There are over nine ways to operate a small business. The quickest to start is to locate some large business that nobody's paying particular attention to, and hit them with the full might of your shrink ray. If you then have a large enough bottle you can keep the business in your home as a convenient profit-generating center. If you do this make sure to poke some holes in the lid to let fresh air in. But this approach, while it skips many of the harder parts of getting set up, does have its lasting costs, not to mention the trouble of dropping in needed business supplies like shrunken lunches and miniature dry-erase markers and ISO 9.001 certification. Plus if they develop superpowers in the shrinking you're in for all sorts of headaches.
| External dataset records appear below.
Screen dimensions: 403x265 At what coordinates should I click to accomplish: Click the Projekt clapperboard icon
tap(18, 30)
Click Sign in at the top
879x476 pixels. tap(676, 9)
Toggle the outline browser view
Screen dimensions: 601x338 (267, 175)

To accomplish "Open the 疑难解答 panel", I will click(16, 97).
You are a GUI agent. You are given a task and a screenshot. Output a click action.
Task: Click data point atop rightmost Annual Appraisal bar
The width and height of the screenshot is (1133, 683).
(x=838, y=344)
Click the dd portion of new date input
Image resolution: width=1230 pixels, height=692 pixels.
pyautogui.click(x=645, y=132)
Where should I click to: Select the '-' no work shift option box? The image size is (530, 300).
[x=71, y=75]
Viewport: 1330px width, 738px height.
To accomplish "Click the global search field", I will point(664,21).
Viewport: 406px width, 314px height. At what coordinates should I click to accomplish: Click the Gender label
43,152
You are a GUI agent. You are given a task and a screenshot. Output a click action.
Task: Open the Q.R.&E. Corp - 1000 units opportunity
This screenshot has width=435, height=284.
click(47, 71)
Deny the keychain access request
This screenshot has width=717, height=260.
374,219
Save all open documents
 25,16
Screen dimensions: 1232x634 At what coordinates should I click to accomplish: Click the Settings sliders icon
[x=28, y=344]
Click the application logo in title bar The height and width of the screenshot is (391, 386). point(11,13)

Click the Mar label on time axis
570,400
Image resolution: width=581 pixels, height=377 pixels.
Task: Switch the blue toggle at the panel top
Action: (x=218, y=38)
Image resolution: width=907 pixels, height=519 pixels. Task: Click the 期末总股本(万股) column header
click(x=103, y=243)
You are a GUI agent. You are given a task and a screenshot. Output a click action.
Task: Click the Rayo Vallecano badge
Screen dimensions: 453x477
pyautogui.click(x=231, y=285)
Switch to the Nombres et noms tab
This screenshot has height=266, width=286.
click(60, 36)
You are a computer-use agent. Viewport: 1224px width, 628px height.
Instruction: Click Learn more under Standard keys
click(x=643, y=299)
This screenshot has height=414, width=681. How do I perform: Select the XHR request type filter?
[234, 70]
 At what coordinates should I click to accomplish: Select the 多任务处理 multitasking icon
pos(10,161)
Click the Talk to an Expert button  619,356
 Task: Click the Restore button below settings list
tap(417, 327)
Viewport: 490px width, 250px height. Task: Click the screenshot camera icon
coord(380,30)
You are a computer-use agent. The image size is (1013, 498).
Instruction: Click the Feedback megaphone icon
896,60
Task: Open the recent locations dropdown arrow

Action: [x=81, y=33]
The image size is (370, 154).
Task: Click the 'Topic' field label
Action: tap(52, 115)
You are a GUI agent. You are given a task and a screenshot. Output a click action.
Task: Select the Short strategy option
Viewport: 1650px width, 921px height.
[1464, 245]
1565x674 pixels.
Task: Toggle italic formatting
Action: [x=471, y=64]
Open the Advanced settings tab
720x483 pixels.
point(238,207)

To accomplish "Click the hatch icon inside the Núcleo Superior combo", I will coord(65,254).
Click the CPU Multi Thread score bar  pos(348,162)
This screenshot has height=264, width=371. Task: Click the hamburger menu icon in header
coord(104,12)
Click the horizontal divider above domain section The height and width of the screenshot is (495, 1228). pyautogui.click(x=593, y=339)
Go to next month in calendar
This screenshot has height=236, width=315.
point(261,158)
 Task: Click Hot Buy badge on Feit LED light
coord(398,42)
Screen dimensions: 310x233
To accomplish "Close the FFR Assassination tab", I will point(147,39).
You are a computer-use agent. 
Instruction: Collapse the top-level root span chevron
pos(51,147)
Taking a medium-size business and shrinking it a little bit is generally safer, but ironically requires a larger floor plan to fit the appropriate scale. This has its advantages, as putting the businesses close enough to HO scale means the disparity will be noticed only by the most exacting train enthusiasts. In fact, three-quarters of all model railroad layouts are former commercial districts plucked out of their original communities by train enthusiasts running their own businesses. Utica, New York, was formerly a bustling megalopolis of over two million people before it was dispersed into thousands of model sets, and there are concerns the city will disappear by 2014. Its residents have suggested they could swipe Rochester, but they haven't worked up the energy for it.
When it comes to starting a small business of your own the basic idea is to provide some goods and, or, or services. Goods, though, are right out, because the problem with them is you need to either extract them from wherever they come -- the ground, probably -- which is a lot of digging and hard work for stuff that turns out to be worth as much as stuff found in the ground around your home would be. There is a market for moldy leaves and sun-faded empty cans of Diet Dr Pepper Cherry Vanilla, but it's not one that pays generously and unless you expand your resource-gathering territory vastly it just won't bring you that much money.
Services, then, look a lot more promising. In services you don't necessarily find or make anything that can be definitely traced back to you; instead you simply do something, and trust that someone else will realize they need to pay you for it. Where this breaks down is that you need to convince someone who has money that they should give it to you for that. But there are already plenty of people earning a living by rhetorically asking the television whether the people who make the News at Noon understand how they look, or engaging convenience store cashiers in elaborate stories about how much change they have, and there's no need for more of them. What you need is your own niche.
A niche is a little spot where your project can thrive, kind of like Mrs Frisby's cinder block home, in the vast farmer's field of capitalism. A good niche should be several paces from one side to the other, be reasonably dry, close to good sources of food, and should come with a team of genetically modified super-intelligent rats who can put together a block-and-tackle system to move it from peril. You can carry on without them for a while, but the crash will come. Many observers credit the collapse of Pacific Electric Railway and the disappearance of Pan Am to newer ``humane'' style traps that saw their resident rats relocated to the American Broadcasting Company and to Cisco, respectively.
If you can't stand the rats you might make do with a couple of guinea pigs with master's degrees, but that's really only appropriate if you regard your business as a bit of a lark (not the bird) and don't mind if it comes to a sudden tragic end as the guinea pigs look on indifferently and squeak. The lesson is clear, and should really be made plain by someone or other.
Trivia: In May 1947 the World Bank approved its first reconstruction and development loan, half of a $500 million request from France. Source: The World's Banker, Sebastian Mallaby.
Currently Reading: The Old Post Road: The Story Of The Boston Post Road, Stewart H Holbrook.